◆ **Exercise brief**: Quote the entries below from the line with "You are a computer-use agent. 651x303 pixels." through the line with "Given: Choose the Zoom magnifier tool", both ends included, and only those lines.

◆ **Data to process**:

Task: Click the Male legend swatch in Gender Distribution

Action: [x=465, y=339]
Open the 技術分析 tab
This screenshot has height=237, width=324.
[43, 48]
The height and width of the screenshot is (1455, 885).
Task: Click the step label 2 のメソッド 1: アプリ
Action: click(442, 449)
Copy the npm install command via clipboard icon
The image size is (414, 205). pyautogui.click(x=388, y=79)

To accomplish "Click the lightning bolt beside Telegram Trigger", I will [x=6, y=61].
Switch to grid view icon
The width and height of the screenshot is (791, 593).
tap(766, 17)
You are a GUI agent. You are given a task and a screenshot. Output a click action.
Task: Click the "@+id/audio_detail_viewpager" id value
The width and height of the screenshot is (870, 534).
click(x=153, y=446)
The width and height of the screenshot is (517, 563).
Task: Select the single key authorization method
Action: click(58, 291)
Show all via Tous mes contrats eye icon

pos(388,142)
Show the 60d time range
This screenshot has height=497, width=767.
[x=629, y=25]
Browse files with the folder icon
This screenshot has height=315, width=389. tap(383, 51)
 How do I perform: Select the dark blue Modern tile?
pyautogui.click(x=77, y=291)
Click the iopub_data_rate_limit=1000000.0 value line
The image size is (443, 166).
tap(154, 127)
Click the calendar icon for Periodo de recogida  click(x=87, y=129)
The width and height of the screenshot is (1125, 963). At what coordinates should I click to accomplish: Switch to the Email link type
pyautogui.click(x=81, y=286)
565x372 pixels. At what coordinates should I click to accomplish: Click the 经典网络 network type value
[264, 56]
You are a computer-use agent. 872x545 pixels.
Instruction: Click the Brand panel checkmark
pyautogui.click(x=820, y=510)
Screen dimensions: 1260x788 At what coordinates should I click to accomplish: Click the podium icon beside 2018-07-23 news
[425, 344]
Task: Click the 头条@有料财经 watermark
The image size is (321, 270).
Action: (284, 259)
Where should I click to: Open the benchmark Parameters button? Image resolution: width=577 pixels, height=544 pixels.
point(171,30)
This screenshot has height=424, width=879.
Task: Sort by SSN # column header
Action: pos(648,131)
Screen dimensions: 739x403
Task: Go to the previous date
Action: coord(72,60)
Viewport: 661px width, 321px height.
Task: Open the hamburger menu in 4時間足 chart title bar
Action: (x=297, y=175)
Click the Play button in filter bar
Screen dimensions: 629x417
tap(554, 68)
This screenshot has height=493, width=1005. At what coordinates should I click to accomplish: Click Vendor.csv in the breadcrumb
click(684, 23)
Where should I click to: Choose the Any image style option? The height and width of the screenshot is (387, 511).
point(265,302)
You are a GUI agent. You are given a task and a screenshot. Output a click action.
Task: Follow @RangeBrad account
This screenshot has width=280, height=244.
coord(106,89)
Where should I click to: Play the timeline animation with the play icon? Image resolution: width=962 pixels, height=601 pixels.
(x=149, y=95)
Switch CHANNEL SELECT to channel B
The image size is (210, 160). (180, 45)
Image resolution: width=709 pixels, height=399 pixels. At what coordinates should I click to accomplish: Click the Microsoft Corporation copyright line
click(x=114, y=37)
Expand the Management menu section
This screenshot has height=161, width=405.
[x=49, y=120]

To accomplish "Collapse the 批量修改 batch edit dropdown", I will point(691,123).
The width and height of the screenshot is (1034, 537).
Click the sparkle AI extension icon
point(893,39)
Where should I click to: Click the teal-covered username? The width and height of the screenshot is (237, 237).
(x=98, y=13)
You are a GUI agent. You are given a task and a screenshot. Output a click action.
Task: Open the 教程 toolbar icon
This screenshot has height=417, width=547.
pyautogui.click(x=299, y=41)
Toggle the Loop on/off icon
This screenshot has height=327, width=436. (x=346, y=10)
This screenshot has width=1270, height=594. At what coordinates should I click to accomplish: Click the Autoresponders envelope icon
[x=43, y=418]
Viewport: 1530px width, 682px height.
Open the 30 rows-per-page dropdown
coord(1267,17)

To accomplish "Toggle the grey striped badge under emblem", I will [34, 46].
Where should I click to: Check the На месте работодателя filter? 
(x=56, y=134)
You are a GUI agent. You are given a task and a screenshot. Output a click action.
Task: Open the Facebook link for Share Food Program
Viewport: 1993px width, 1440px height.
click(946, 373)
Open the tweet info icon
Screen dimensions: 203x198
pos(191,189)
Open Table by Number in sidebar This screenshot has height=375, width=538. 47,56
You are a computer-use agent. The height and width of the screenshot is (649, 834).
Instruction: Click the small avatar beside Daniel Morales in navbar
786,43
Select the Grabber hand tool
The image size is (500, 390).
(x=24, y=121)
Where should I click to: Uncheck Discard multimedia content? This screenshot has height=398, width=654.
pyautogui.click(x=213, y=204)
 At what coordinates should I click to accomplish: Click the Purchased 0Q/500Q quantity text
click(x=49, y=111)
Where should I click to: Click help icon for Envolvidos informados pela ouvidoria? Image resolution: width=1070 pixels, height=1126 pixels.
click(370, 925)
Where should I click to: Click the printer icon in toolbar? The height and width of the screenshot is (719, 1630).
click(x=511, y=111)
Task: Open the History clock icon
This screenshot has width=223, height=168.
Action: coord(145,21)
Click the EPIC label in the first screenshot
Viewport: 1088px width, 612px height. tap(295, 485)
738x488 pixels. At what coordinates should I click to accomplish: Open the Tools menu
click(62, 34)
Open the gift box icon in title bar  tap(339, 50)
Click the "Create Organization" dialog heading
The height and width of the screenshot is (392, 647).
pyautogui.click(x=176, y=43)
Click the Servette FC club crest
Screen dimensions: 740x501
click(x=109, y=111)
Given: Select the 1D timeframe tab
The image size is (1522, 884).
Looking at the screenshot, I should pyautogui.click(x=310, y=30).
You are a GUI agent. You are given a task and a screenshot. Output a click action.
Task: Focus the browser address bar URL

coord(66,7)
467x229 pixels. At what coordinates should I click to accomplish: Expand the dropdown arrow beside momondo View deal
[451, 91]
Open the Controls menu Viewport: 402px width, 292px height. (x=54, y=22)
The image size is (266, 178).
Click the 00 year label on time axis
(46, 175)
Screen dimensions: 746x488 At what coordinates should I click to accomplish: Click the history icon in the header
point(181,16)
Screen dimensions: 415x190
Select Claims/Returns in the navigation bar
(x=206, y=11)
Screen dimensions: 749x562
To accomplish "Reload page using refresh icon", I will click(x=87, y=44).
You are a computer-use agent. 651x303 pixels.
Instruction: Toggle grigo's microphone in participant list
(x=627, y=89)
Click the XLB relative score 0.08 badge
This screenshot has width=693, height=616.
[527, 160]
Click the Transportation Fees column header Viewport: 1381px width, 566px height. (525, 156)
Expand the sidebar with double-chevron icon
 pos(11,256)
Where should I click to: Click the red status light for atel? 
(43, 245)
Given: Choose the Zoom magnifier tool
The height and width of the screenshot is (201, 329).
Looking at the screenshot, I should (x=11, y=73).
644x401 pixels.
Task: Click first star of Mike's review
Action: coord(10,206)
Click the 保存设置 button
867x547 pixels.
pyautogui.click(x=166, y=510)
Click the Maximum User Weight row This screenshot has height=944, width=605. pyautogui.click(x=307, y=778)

◆ **Exercise result**:
You are a computer-use agent. 651x303 pixels.
Instruction: Toggle grigo's microphone in participant list
(x=627, y=89)
Click the XLB relative score 0.08 badge
This screenshot has width=693, height=616.
[527, 160]
Click the Transportation Fees column header Viewport: 1381px width, 566px height. (525, 156)
Expand the sidebar with double-chevron icon
 pos(11,256)
Where should I click to: Click the red status light for atel? 
(43, 245)
Given: Choose the Zoom magnifier tool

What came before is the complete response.